# [WORKING DATA]
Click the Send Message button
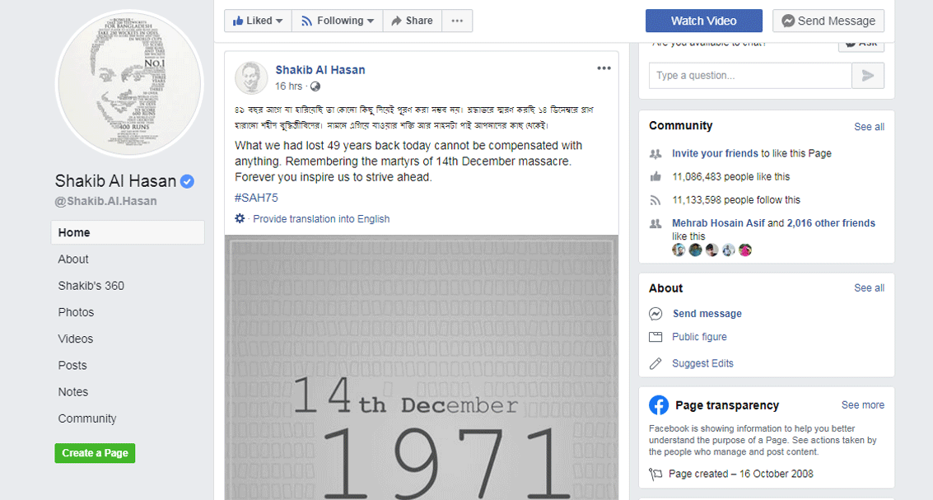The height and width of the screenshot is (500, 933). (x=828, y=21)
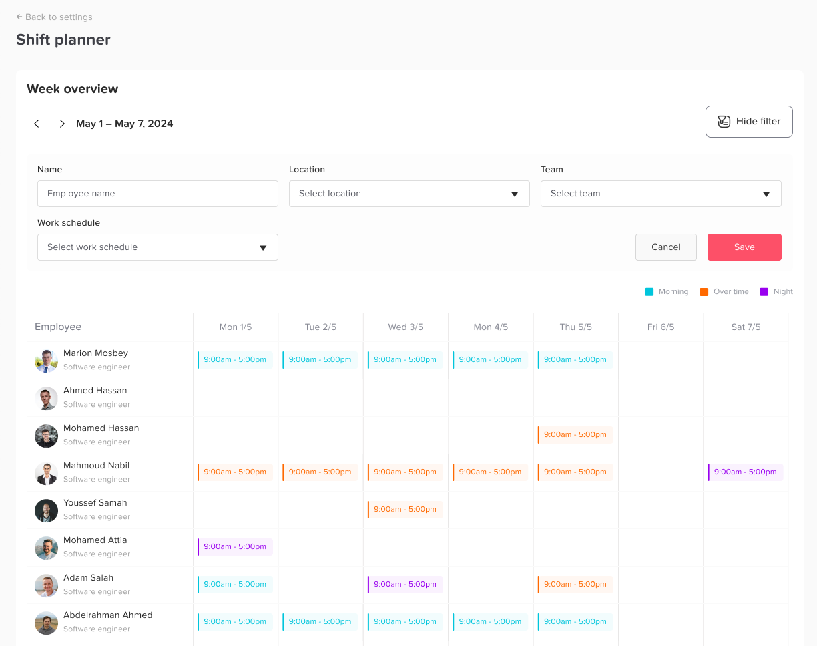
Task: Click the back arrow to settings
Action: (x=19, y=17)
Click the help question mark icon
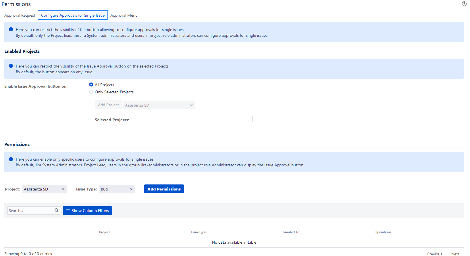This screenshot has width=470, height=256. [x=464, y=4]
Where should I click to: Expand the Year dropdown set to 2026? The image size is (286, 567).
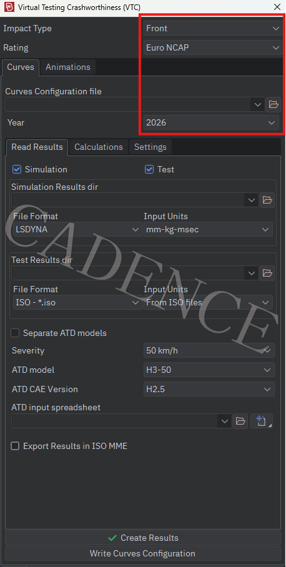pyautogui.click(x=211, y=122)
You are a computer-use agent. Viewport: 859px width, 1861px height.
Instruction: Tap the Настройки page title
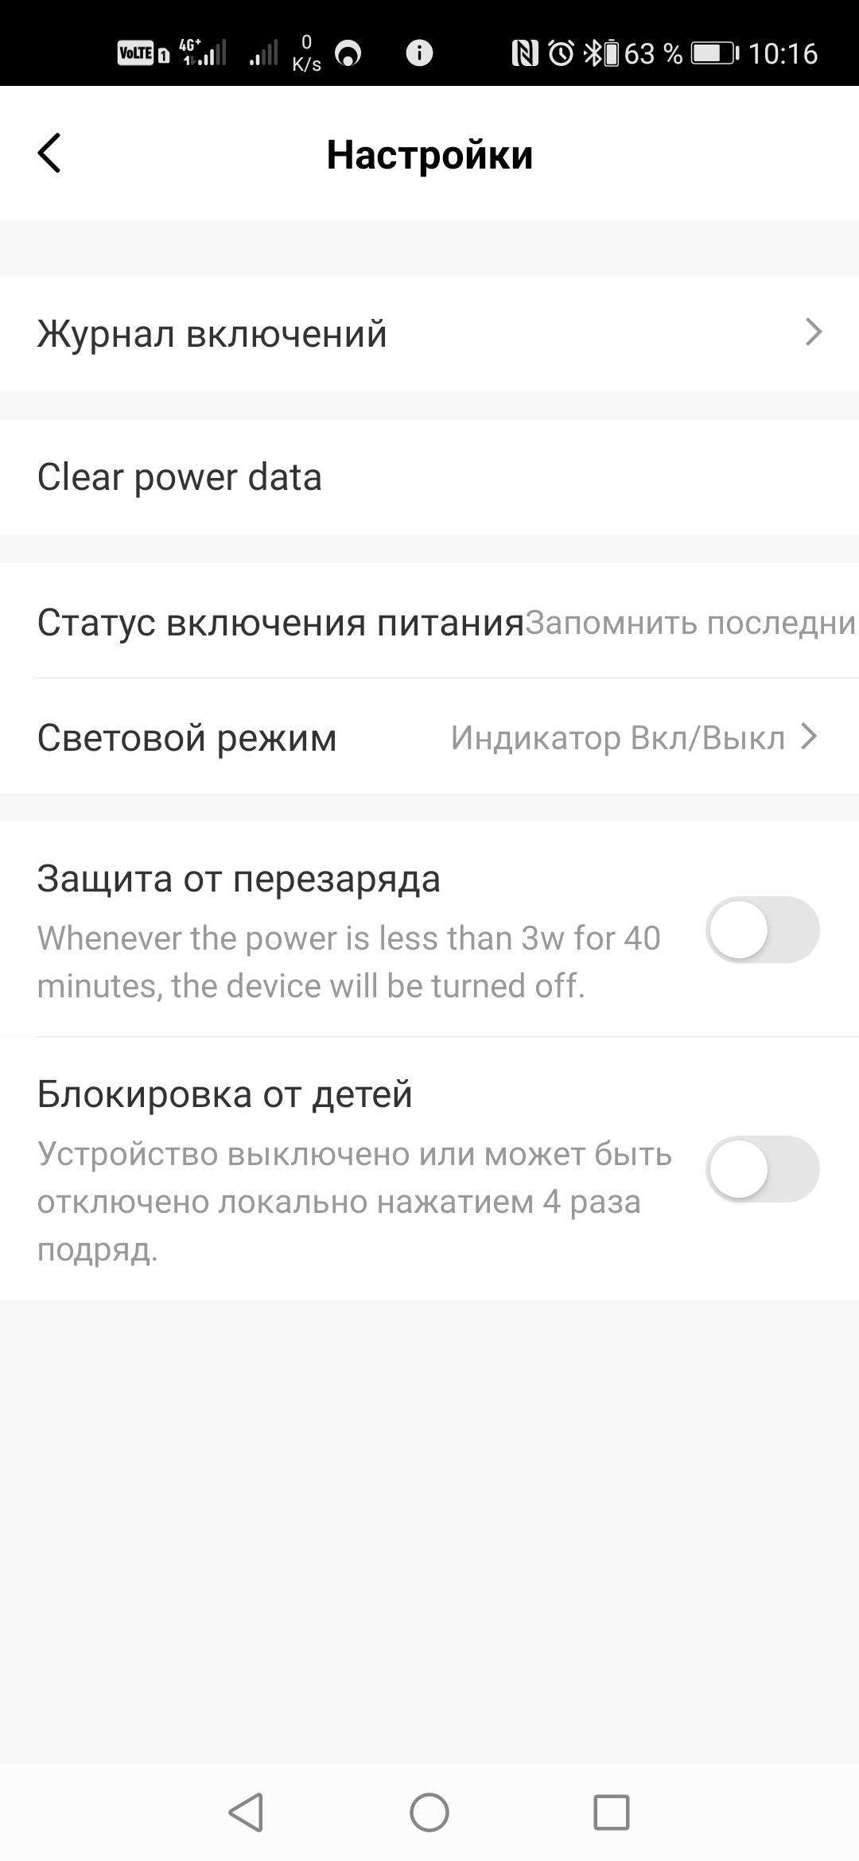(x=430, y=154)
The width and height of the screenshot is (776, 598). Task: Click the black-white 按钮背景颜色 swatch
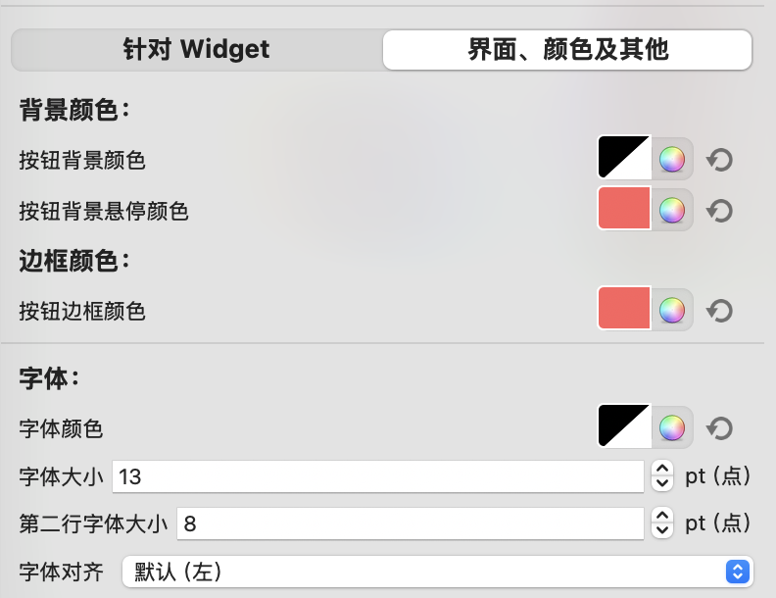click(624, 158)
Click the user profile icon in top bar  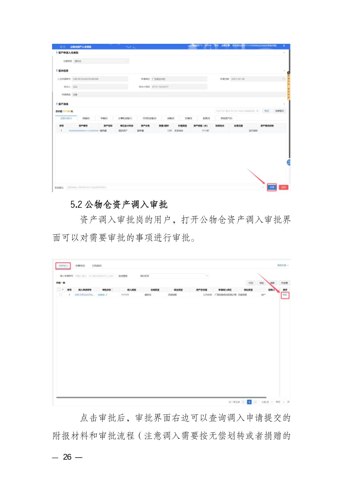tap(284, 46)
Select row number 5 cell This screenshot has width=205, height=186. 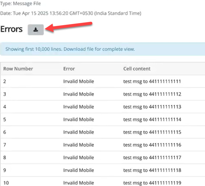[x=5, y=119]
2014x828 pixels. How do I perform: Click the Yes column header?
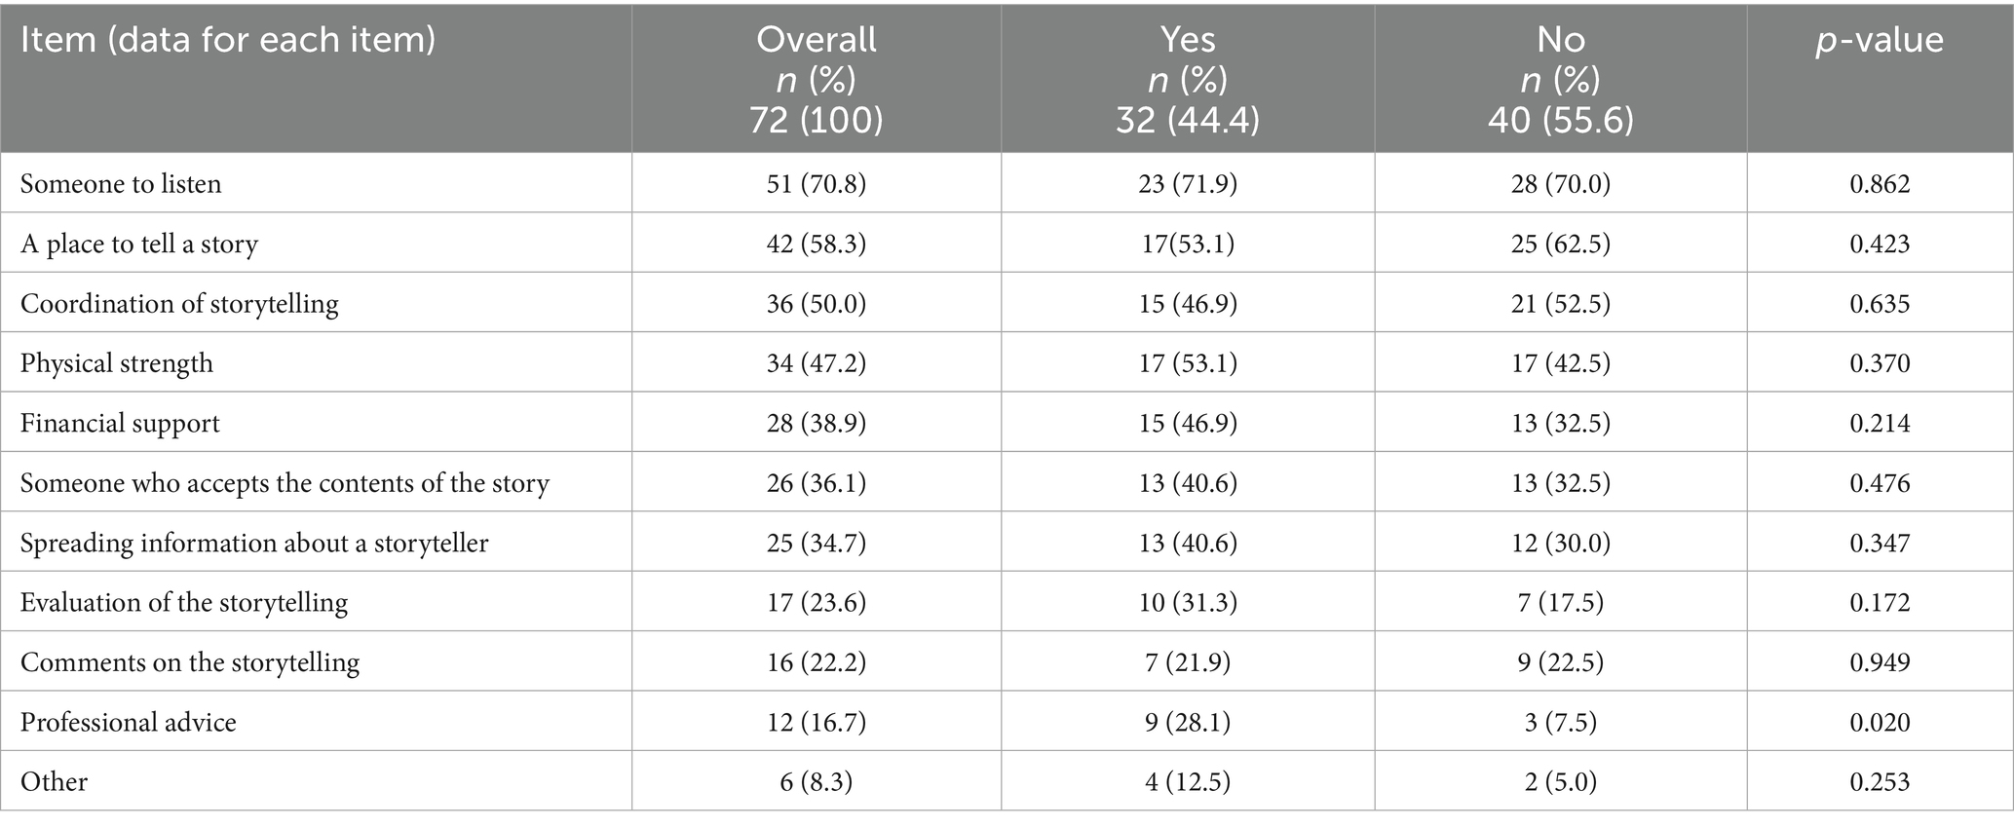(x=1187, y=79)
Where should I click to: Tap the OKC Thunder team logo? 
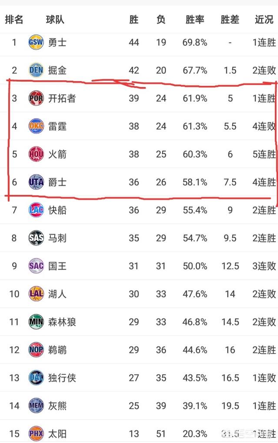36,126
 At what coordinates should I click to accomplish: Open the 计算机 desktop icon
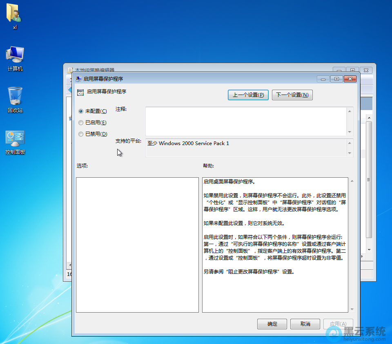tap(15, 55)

# [PROBLEM TO WORK ON]
Pictures aside, transcribe exactly the lines from the line containing "Where should I click to: Tap" through the final line of the material above.

# [TASK OUTPUT]
Where should I click to: Tap the OKC Thunder team logo? 
36,126
 At what coordinates should I click to accomplish: Open the 计算机 desktop icon
tap(15, 55)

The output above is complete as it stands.